On the other end of the spectrum, the brand may have so many properties, such as in a house-of-brands architecture, that it would be inordinately chaotic to try to include all of the products and their related pages on one master website.
Lastly, there may be website content that isn’t part of the brand architecture, such as whitepapers, events, careers, and investor information. While there are definitely branded offerings that could also be present on the corporate brand architecture, such as a branded corporate social responsibility program, there are many more content types that are web-only.
User experience research is key to establishing the ideal information architecture. It helps companies understand what buyers are interested in, where they expect to find it, and how they prefer to consume information about it. While interviews often reveal motivations and considerations, rapid prototyping is a useful tool for identifying user experience preferences, which may be harder for customers to articulate.
Like brand architecture, information architecture is a communication tool. But one with a singular purpose: to serve visitors of a website. Yes, the website is an expression of the brand, but it has a very specific list of functions. And therein lies the fundamental difference: brand architecture is driven primarily by the goals and needs of a firm’s business and brand; information architecture is driven primarily by the goals and needs of the website’s end-users.
So what does it all mean?
While each type of architecture should inform the other, in most cases, one won’t define the other. They are separate but equally important. When done well, both help simplify and communicate information, making it easier for clients, prospects, employees, investors and other stakeholders to understand and interact with a firm and its brands.

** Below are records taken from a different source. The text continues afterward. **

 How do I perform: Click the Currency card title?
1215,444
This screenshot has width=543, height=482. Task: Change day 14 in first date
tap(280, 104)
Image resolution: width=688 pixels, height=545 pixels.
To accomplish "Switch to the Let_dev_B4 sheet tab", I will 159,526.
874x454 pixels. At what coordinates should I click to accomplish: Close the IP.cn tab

The desire to jump right into website design following a rebranding initiative is understandable. Who doesn’t want to make the right first impression? And today, those impressions are made online. But B2B marketers who take the time to think through brand architecture first — even if it’s not part of go-to-market communications — will benefit from having a clearer and more consistent understanding of what your firm actually does and a streamlined platform for achieving business and brand goals.